### EXERCISE OBJECTIVE
The answer must be every line of the records below that contains the word "will", copied out.

### PROVIDED DATA
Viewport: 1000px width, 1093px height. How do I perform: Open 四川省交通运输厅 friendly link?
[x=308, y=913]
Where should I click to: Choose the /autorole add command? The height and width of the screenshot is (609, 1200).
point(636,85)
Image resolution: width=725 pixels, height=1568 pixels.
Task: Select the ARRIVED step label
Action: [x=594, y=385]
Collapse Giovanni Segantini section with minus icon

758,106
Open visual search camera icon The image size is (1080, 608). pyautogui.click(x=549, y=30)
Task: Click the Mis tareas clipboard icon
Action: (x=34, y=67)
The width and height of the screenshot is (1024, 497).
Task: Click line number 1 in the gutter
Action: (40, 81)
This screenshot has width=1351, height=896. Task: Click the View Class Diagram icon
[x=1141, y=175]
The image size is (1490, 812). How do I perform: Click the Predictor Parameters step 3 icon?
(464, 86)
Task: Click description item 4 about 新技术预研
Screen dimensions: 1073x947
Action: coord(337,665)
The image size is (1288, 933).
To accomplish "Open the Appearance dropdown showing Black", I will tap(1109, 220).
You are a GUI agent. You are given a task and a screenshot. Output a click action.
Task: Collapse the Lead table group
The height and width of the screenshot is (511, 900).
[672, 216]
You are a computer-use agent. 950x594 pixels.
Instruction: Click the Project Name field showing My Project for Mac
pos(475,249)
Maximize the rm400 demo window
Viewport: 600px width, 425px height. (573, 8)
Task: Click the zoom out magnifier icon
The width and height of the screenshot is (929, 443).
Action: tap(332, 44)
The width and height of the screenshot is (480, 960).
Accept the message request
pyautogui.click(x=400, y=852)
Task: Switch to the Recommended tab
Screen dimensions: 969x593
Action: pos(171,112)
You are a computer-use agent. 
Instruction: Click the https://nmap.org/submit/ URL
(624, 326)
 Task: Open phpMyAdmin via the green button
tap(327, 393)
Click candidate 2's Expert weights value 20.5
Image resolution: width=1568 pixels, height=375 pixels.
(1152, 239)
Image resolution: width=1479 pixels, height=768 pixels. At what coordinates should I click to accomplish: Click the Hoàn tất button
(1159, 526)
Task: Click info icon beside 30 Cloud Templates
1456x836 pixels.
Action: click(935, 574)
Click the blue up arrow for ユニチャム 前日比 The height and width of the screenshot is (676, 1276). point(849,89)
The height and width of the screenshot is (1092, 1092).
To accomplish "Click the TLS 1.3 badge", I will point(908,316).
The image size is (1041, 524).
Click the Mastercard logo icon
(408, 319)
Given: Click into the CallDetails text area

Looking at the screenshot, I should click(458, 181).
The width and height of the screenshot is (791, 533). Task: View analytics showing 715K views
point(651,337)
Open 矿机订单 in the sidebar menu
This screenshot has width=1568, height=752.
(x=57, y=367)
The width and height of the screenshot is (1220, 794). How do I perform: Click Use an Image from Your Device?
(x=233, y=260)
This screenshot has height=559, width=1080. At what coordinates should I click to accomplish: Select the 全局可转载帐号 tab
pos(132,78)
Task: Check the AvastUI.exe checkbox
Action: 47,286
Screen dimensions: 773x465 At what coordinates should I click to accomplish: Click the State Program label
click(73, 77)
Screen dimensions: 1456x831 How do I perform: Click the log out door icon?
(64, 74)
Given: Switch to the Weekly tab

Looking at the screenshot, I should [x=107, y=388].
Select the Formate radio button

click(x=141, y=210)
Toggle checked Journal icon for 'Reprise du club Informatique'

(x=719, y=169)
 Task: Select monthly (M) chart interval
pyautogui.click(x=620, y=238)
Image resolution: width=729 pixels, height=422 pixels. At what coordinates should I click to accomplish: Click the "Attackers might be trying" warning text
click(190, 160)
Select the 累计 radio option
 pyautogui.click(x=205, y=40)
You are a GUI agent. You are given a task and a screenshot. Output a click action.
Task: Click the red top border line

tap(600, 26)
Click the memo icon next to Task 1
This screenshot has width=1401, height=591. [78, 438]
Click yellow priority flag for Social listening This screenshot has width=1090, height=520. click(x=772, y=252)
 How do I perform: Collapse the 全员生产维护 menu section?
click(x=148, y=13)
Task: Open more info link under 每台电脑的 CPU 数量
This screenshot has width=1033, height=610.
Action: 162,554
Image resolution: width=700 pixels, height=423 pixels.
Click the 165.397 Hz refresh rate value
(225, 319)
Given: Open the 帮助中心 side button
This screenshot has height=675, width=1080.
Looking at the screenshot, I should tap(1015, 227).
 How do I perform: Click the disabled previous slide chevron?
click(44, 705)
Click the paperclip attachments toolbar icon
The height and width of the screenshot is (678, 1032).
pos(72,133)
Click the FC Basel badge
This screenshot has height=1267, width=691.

### YOUR RESPONSE
To accomplish "Open the Appearance dropdown showing Black", I will tap(1109, 220).
To accomplish "Click the TLS 1.3 badge", I will point(908,316).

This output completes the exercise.